Monday, April 12, 2010

Lessons of the Harlem School of the Arts Demise

The recent closing of the historic Harlem School of the Arts has left families in Upper Manhattan shocked and angry. There are lessons from the failure of the school that all of us can use to improve the future of our community and help us attempt to avoid these types of shocking disappointments in the future.

History of the Harlem School of the Arts

The Harlem School of the Arts has closed. Though the school served thousands of families in Upper Manhattan in five different decades, we learned in early April that the Harlem School of that Arts would no longer be the beacon of artistic opportunity for young people that it has been.

The school, founded in 1964, had grown from 12 children studying piano in a church basement to three thousand children each year benefiting from instruction in nearly every instrument and musical genre, drama, visual arts, and dance. The school was founded by a renowned soprano of the late 1930's and early 1940's, Dorothy Maynor. Ms. Maynor was the wife of the pastor a Harlem church and housed the Harlem School of the Arts in Harlem in its early days. She was excluded from many prestigious venues because she was Black, but she ultimately triumphed by bringing art education to a huge number of Black children over 45 years.

The Harlem School of the Arts became a treasure. Though tuition was costly for many families, the Harlem School of the Arts was a magnate for families of every socio-economic status in Upper Manhattan and beyond. The school articulated a vision for the future:
HSA is committed to meeting the challenges of the 21st century by expanding its programs to ensure that HSA students have access to new arts education methodologies and cutting edge technology in today's information-driven global society.

But, that future is now very much in doubt.

Harlem School of the Arts Closes

In early April, the Harlem School of the Arts closed. The school had a $2 million surplus in 2003 but now has a multi-million dollar debt and a large annual deficit. The school did not pay payroll taxes or conduct audits for years while fundraising dwindled and a key grant was forfeited because the Harlem School of the Arts failed to meet the basic requirements of that key grant.
The Upper Manhattan Empowerment Zone, a nonprofit entity that operates with public money, awarded the Harlem School of the Arts a $1.5 million grant in 2005 to hire a chief financial officer and a marketing director to strengthen its fund-raising efforts. But the school failed to meet benchmarks required by the grant, including keeping a marketing director, said Kenneth J. Knuckles, president of the empowerment zone.

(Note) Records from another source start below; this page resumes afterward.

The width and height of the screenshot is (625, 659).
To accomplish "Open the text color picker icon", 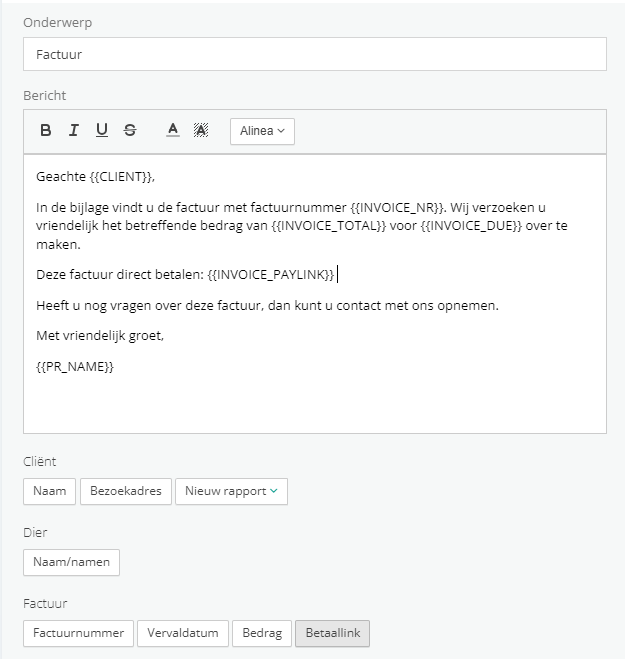I will (x=173, y=130).
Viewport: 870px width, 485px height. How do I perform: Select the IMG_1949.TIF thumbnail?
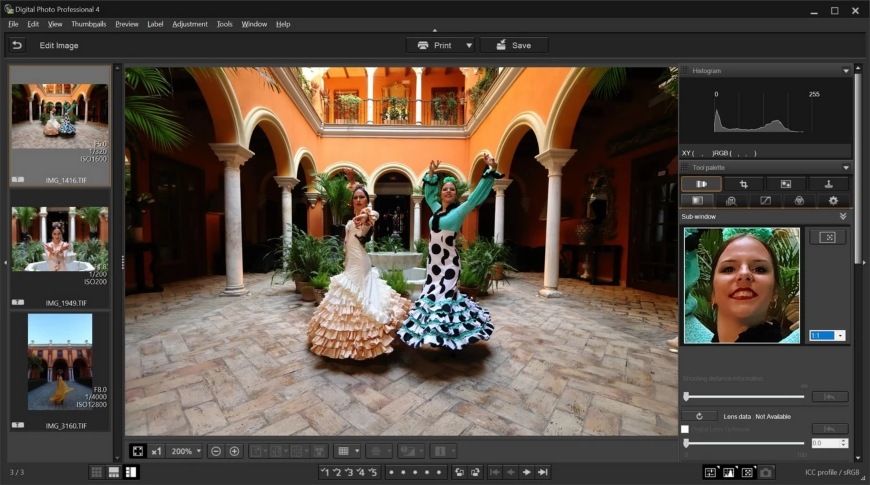coord(60,238)
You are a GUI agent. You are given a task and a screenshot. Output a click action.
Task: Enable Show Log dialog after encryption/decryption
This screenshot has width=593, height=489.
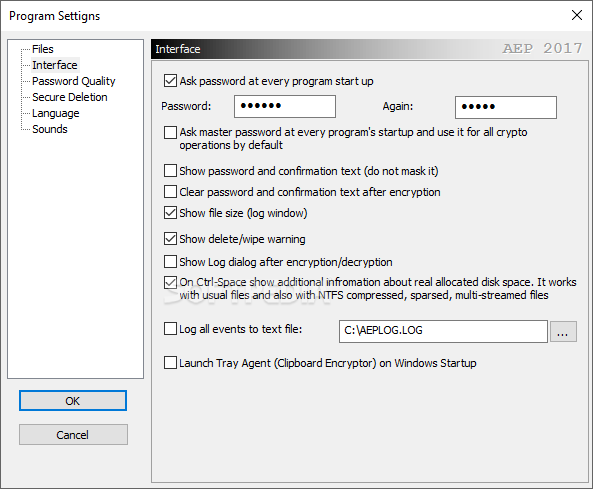[x=170, y=261]
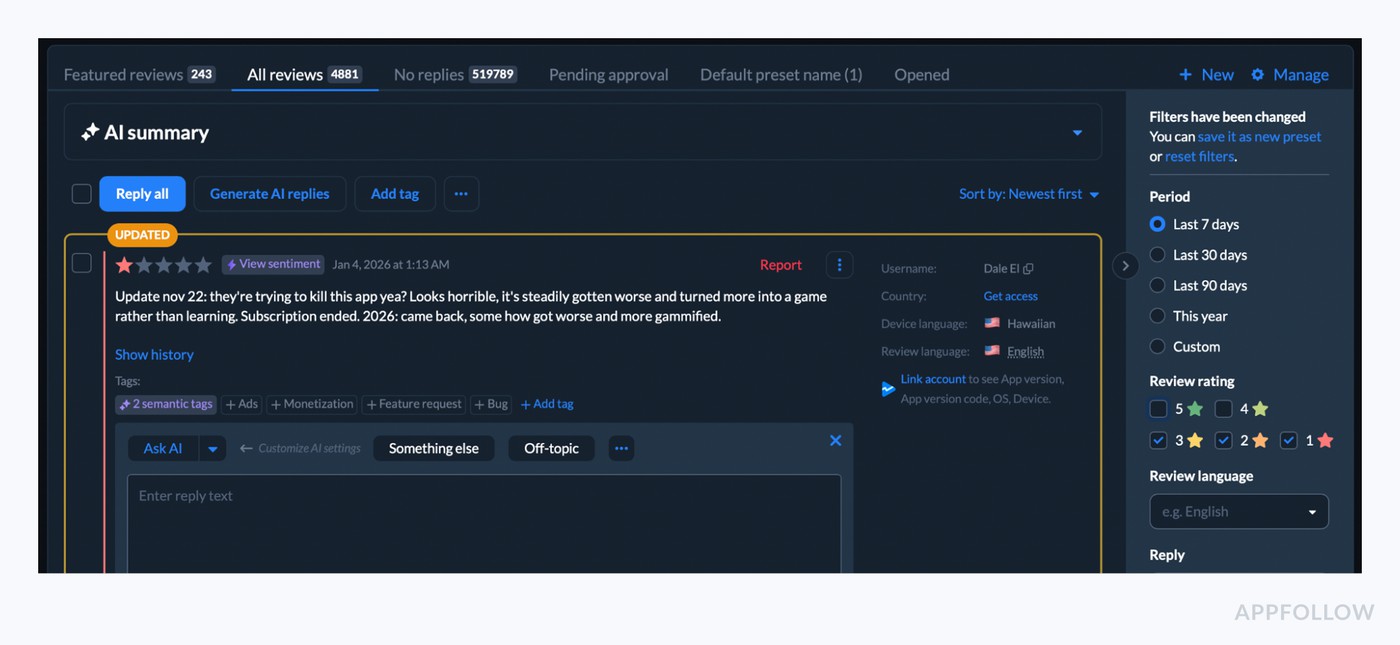
Task: Click the Reply all button
Action: tap(142, 193)
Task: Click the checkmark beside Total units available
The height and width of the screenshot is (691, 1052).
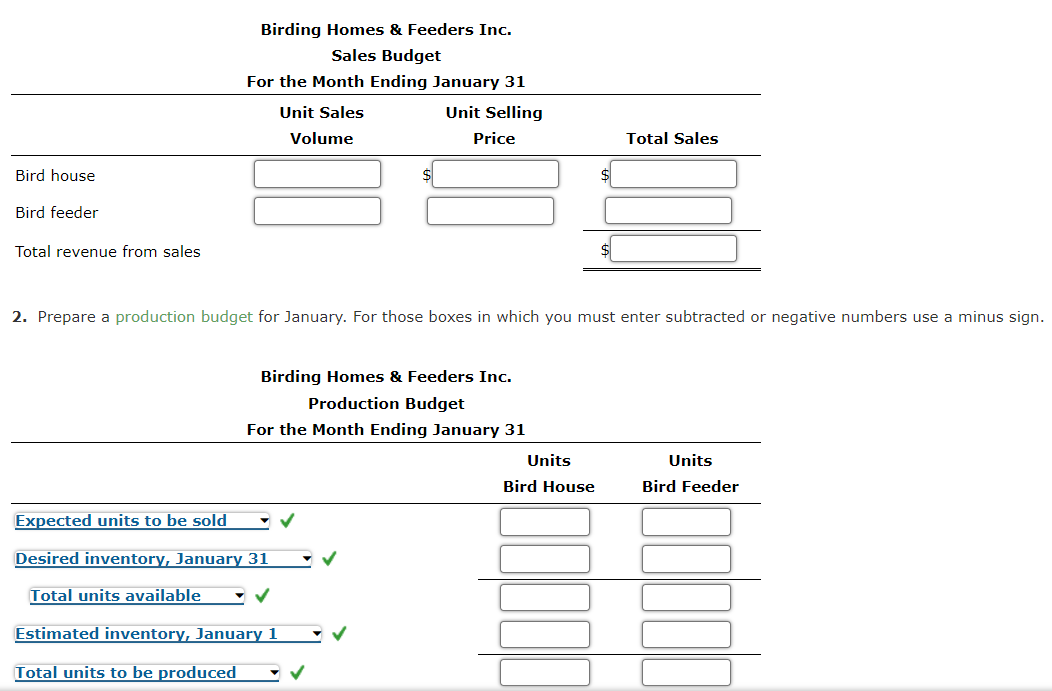Action: click(264, 595)
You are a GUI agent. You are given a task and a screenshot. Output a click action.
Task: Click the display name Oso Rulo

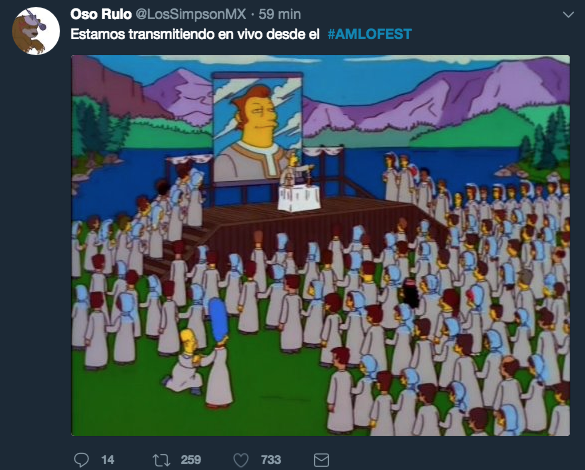click(101, 14)
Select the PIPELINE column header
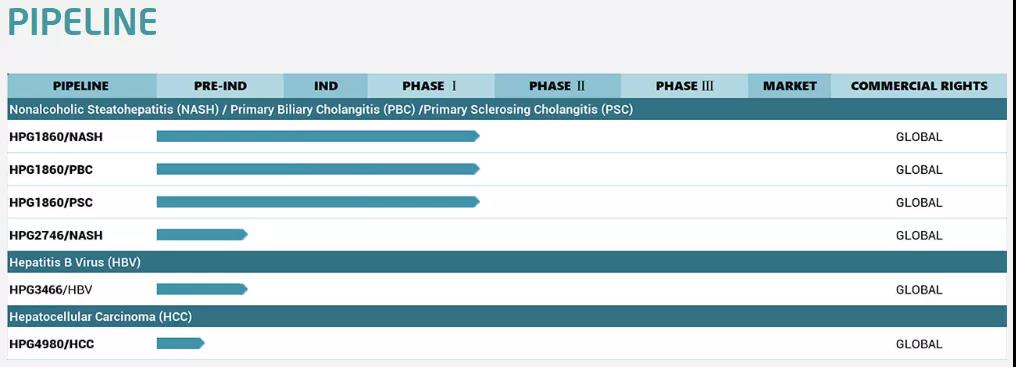1016x367 pixels. 82,86
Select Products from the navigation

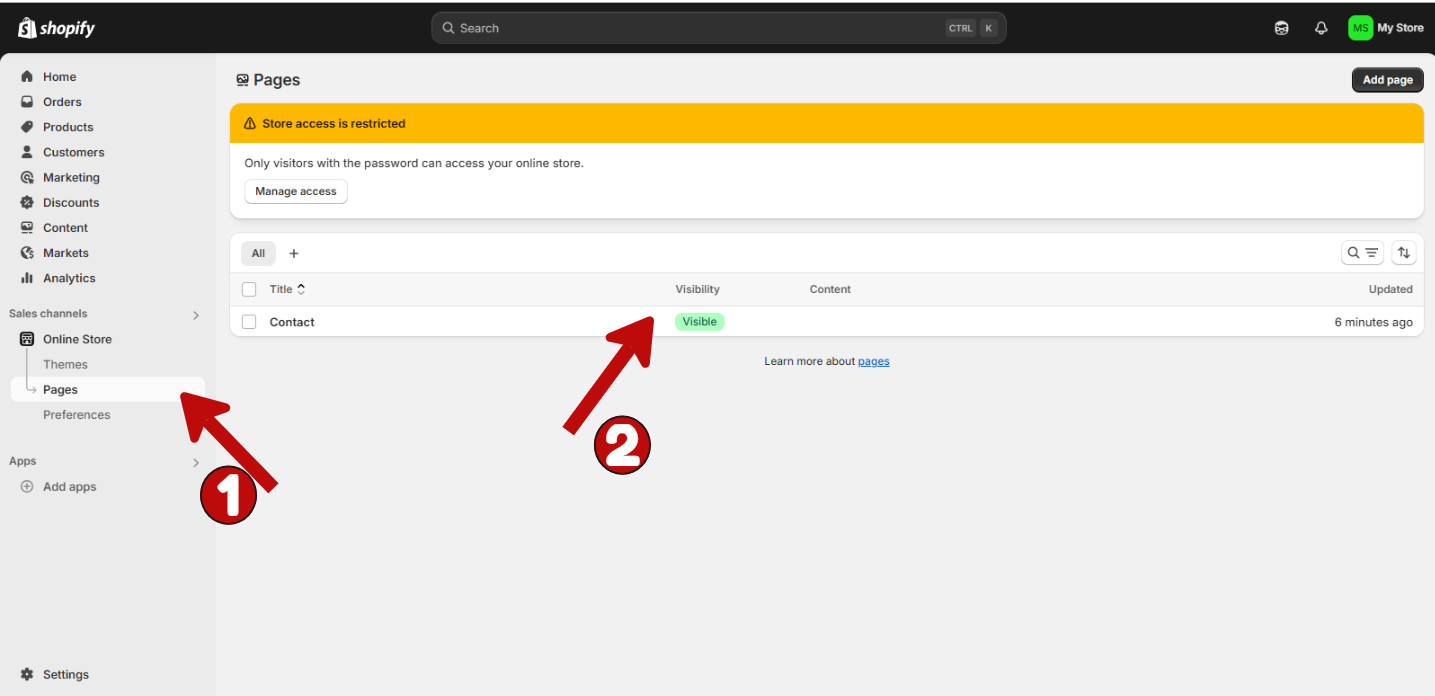pos(67,126)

To add to its problems, the Harlem School of the arts added to its payroll with both huge raises for senior management and a major hiring spree while its revenue collapsed.
By June 2007, personnel costs had risen $500,000 from the prior year, to $2.8 million, even as revenue rose only slightly, thanks largely to fees collected for its programs. Fund-raising continued its decline, falling to half of what it had been in 2003. To stay afloat, the school borrowed $1 million in April 2007 against the value of its building, on St. Nicholas Avenue near 134th Street. But even as the school’s chances for survival dimmed, the board paid [its executive director,] Ms. Kerina $161,539, nearly 50 percent more than [the executive director who departed in 2005,] Ms. Akeju had been paid, according to tax records.

By June 2008, the last period for which the school has filed a tax return, expenses had climbed to $4.6 million, a jump of more than $1 million in two years. With revenues down, the school recorded a deficit of $1.8 million. And now, the school is shuttered. Five decades of making Harlem stronger have been stopped cold by a few years of world class mismanagement.

The Harlem School of the Arts has stated that it will announce its plans for the future in two weeks.

There is a valuable lesson in the demise of this great institution. Leadership Matters. History is easily overtaken by poor leadership, and challenging circumstances can be overcome by excellent leadership. Our institutions in Upper Manhattan must be defended by re-establishing our commitment to excellence and demanding the best of all of our leaders. Our churches, our hospitals, our cultural institutions, and our schools are all too precious to allow any of them to head in the direction of the Harlem School of the Arts.

1 comment:

  1. You need to take this down. Your conclusion leaves a lot to be desired.